**DOCUMENT TEXT:**
--------------------------------------------------
The court of appeals, in an opinion authored by Judge Kessler, 
affirmed in part and reversed in part. First, the court disagreed with 
Jeremy's argument that the statutory scheme denied his constitutional 
right to a jury trial. The argument foundered on the court's analysis of 
several state and federal cases, especially cases holding that sex 
offender registration "is not criminal punishment" (¶ 13).
Second, the court refused to identify "a new constitutional liberty 
interest" within the "`penumbra' of the Bill of Rights" (¶ 17). "As 
Jeremy acknowledges, neither the United States Supreme Court nor the 
Wisconsin Supreme Court has recognized that children have a fundamental 
liberty interest in having their best interest considered in any 
decision the government makes in their lives" (¶ 19). The court was 
"unconvinced that this interest is so rooted in the traditions and 
conscience of our people as to be ranked as fundamental" (¶ 
21).
Third, the court rejected Jeremy's equal protection attack. "Jeremy 
acknowledges that neither the Wisconsin Supreme Court nor the United 
States Supreme Court has recognized that minors have a fundamental 
constitutional right to have their best interest considered in any 
decision made about them by the State, and that neither court has 
recognized children as a suspect class. We reject Jeremy's argument with 
respect to recognizing a new fundamental liberty interest for the same 
reasons articulated with respect to substantive due process" (¶ 
25).
The court also disagreed with Jeremy's contention that children 
constitute a "suspect class." "As the State points out, recognizing 
children as a suspect class would create a giant class of persons, as 
all children under the age of eighteen would be members of the class.
--------------------------------------------------
**DATA EXTRACT:**

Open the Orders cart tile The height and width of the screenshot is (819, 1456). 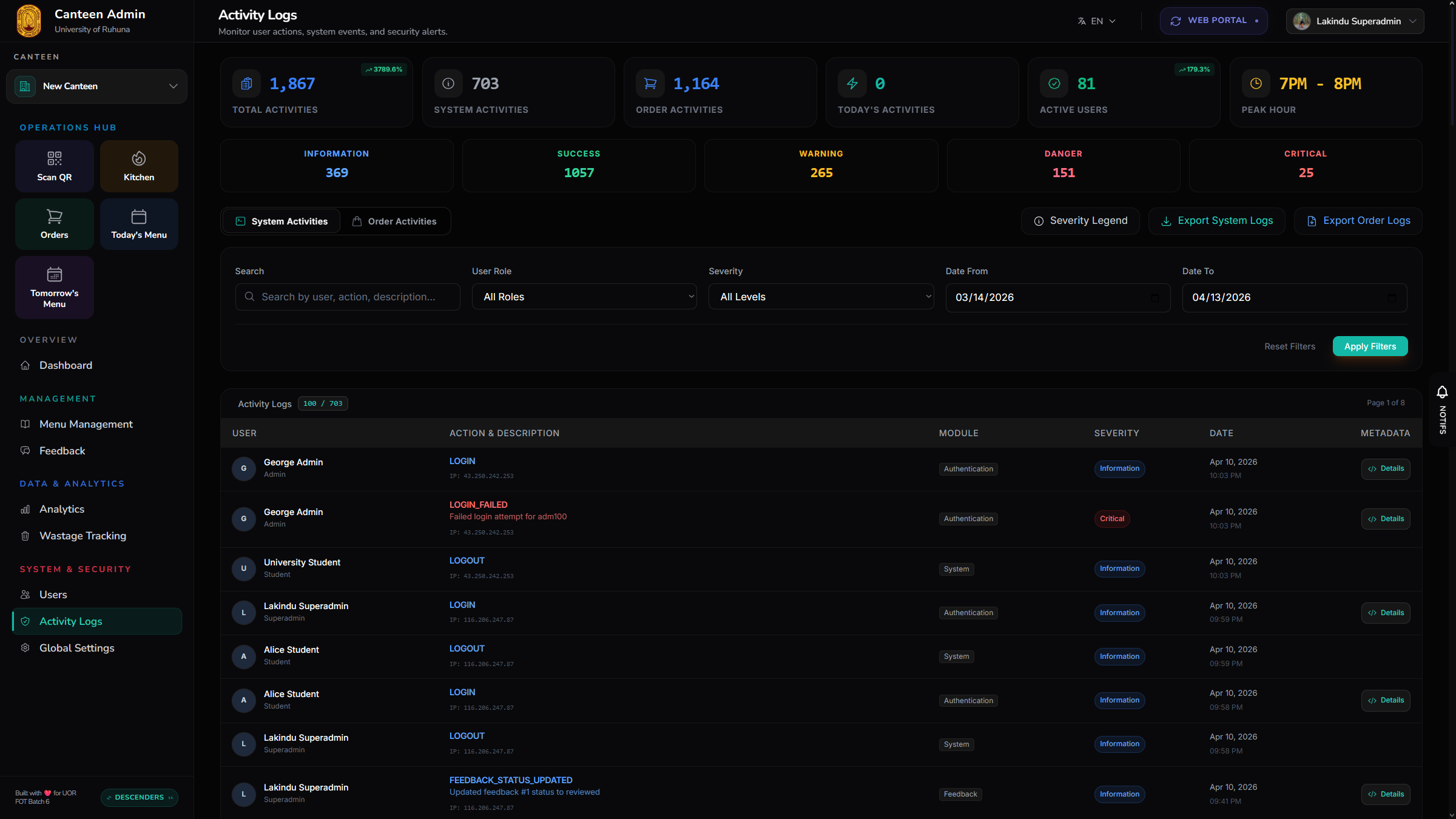tap(55, 224)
--------------------------------------------------
**WHAT IS NEEDED:**
Reproduce, word for word, the portion of the appeals court passage that begins with the words containing "The court also" and ends with "of the class.".

**WRITTEN RESPONSE:**
The court also disagreed with Jeremy's contention that children 
constitute a "suspect class." "As the State points out, recognizing 
children as a suspect class would create a giant class of persons, as 
all children under the age of eighteen would be members of the class.